Bafilomycin A₁ prevents maturation of autophagic vacuoles by inhibiting fusion between autophagosomes and lysosomes in rat hepatoma cell line, H-4-II-E cells

We studied the effects of bafilomycin A₁, a potent and specific inhibitor of vaculoar H⁺ ATPase (V-ATPase), on the process of autophagy in rat hepatoma cell line, H-4-II-E cells. To induce autophagy, cells were transferred from Dulbecco's modified Eagle medium containing 12% fetal calf serum into Hanks' balanced salt solution. When bafilomycin A₁ was added to Hanks' balanced salt solution endogenous protein degradation was strongly inhibited and numerous autophagosomes accumulated in H-4-II-E cells, whereas autolysosomes decreased in number.
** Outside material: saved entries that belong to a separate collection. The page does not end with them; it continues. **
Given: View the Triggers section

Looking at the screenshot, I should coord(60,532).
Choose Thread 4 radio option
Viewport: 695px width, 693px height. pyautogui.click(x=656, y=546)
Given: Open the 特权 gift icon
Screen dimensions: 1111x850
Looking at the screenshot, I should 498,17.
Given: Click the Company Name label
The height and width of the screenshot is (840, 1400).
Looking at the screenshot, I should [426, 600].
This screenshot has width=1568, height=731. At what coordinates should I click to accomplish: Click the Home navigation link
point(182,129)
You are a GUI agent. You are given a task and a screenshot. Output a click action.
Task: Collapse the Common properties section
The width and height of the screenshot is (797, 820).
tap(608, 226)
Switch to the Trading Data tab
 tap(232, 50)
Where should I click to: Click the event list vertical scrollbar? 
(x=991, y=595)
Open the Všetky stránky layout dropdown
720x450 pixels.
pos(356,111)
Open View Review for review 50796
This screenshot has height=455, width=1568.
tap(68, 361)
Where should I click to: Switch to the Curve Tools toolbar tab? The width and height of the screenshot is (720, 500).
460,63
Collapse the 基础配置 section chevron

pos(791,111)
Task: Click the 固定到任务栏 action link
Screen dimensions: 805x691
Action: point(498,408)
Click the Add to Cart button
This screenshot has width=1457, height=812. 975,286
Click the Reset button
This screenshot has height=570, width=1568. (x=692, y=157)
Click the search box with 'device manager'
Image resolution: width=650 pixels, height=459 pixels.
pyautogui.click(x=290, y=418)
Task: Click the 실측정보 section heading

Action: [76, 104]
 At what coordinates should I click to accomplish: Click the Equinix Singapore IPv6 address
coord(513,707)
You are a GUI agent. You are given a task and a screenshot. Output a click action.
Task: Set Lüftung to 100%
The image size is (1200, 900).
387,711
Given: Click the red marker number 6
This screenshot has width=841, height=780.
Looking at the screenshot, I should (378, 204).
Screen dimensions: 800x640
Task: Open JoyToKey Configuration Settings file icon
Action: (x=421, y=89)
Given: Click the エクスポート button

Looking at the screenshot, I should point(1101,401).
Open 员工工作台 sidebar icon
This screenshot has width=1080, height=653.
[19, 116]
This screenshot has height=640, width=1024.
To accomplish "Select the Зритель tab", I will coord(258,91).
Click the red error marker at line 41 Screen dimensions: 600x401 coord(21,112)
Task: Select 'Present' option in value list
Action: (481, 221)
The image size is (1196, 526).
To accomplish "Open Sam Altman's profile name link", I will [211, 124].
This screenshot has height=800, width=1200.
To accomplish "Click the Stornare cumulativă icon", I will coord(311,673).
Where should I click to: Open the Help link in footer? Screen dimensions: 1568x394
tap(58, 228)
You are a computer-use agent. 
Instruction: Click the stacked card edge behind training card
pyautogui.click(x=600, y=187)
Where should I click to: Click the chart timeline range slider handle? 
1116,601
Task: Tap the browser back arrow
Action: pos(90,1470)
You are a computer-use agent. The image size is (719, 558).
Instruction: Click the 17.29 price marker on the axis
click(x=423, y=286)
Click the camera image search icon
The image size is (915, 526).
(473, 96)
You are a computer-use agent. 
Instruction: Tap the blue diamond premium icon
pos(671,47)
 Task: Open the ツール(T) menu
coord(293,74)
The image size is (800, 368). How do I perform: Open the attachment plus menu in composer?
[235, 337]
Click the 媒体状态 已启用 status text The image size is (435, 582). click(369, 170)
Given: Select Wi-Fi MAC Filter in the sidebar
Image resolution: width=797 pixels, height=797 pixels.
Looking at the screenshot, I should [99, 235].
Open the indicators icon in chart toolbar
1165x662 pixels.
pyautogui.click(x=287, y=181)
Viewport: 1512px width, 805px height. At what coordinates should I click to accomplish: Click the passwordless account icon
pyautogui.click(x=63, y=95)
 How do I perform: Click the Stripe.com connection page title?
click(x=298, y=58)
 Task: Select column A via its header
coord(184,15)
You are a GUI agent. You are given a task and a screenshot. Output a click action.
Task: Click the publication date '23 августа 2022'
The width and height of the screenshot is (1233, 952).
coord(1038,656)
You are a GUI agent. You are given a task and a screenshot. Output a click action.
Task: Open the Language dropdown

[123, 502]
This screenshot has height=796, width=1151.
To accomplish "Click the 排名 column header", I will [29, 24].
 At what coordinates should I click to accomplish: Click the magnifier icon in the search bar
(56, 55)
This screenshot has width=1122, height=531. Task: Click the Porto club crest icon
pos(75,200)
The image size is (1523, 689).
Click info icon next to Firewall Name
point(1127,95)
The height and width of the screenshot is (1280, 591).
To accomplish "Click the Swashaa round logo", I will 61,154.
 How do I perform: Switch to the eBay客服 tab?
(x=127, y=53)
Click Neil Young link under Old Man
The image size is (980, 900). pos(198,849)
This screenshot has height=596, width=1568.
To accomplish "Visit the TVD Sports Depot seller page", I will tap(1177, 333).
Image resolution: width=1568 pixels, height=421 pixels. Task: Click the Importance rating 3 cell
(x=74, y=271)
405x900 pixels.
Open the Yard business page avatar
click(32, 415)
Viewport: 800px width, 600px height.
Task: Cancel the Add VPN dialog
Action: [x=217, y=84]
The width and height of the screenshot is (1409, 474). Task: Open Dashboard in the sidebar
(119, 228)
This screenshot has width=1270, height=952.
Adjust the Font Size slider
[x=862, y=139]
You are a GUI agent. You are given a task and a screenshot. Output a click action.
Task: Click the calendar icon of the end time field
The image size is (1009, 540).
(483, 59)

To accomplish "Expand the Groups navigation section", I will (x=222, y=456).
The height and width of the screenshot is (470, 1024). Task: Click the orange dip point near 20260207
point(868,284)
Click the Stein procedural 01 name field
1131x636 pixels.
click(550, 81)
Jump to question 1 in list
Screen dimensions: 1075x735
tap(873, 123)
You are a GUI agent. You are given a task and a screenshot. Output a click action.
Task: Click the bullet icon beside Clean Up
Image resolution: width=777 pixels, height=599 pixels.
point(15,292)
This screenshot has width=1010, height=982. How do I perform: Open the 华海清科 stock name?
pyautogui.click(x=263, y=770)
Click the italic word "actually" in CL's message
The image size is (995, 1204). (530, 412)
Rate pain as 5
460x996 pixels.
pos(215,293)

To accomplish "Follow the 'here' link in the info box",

Acid phosphatase activity was not detected in the autophagosomes which accumulated in the presence of bafilomycin A₁, suggesting that fusion between autophagosomes and lysosomes was disturbed by this drub. Inhibition of the fusion was reversible, and the autophagosomes changed into autolysosomes after the removal of the inhibitor. Bafilomycin A₁ also prevented the appearance of endocytosed HRP in autophagic vacuoles. These results suggested that acidification of the lumenal space of autophagosomes or lysosomes by V-ATPase is important for the fusion between autophagosomes and lysosomes.